The relationship of mean particle number concentration to nozzle temperature across selected studies. (Left) Contains mean particle number concentrations from authors that reported them. (Right) Contains peak particle number concentrations from authors that reported them. Each symbol represents a different author that an individual run was taken from.

Fig. 4.

Forest plot of mean particle number concentrations and their 95% confidence intervals left-truncated at zero. (Left) Includes mean particle number concentrations for ABS filament. (Right) Includes mean particle number concentrations for PLA filament.

3.4. Particle number emission rates

Mean PNERs were plotted against the nozzle temperature used for that study (Fig. 5left). Peak PNERs were plotted against the nozzle temperature used for that study (Fig. 5 right). Three studies used summaries of PNERs across the entire print time to calculate mean PNERs instead of calculating values at each step in a time series (Kim et al., 2015; Kwon et al., 2017; Mendes et al., 2017). These were included in the comparison of mean PNERs to nozzle temperature (Fig. 5).

Fig. 5.

The relationship of particle number emission rate to nozzle temperature across selected studies. (Left) Contains mean particle number emission rates from authors that reported them. (Right) Contains peak particle number emission rates from authors that reported them. Each symbol represents a different author that an individual run was taken from.

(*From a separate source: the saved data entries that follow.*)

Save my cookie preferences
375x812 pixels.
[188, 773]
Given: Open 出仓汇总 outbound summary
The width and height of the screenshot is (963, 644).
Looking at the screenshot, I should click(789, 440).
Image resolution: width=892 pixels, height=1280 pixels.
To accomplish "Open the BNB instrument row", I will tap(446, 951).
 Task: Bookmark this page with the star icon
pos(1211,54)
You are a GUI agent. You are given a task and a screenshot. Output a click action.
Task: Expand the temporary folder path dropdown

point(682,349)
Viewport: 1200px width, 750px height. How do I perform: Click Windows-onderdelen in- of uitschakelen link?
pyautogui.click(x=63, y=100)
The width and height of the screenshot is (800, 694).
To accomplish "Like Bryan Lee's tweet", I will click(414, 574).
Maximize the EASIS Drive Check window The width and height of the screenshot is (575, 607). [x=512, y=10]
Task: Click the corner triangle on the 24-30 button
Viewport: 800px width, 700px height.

The results of the PNER equations when using PNC data from Stefaniak et al. (2017), Zhang et al. (2017) and Azimi et al. (2016) were plotted over the active print time (Fig. 6). The calculated PNER for each time step is plotted on the y-axis. Mean and peak PNERs were calculated from each dataset of PNCs (Table 5).

Fig. 6.

The relationship between the effect of different particle number emission rate calculations on three different recorded concentrations across 3D printer studies. (Upper left) The results of particle number emission rate calculations using raw data from Stefaniak et al. (2017). (Upper right) The results of particle number emission rate calculations using raw data from Zhang et al. (2017). (Bottom left) The results of emission rate calculations using raw data from Azimi et al. (2016). Each symbol and color represents a different calculation method found in Table 4. (Bottom right) A table that summarizes mean and peak values across the previous 3 figures.

4. Discussion

Sixteen papers were reviewed that tested FDM 3D printers emissions. From these papers, mean PCD, mode PCD, mean PNC, peak PNC, mean PNER and peak PNER were extracted. Despite heterogeneity in PCD ranges measured, almost all mean PCD and mode PCD values were considered ultrafine. Descriptive statistics for mean PCD revealed a difference of 8.1 nm between ABS and PLA. A meta-analysis of PNC data after adjusting for nozzle temperature suggested an association with filament type. Lastly, PNER calculation method drastically influenced PNER values for the same PNC dataset.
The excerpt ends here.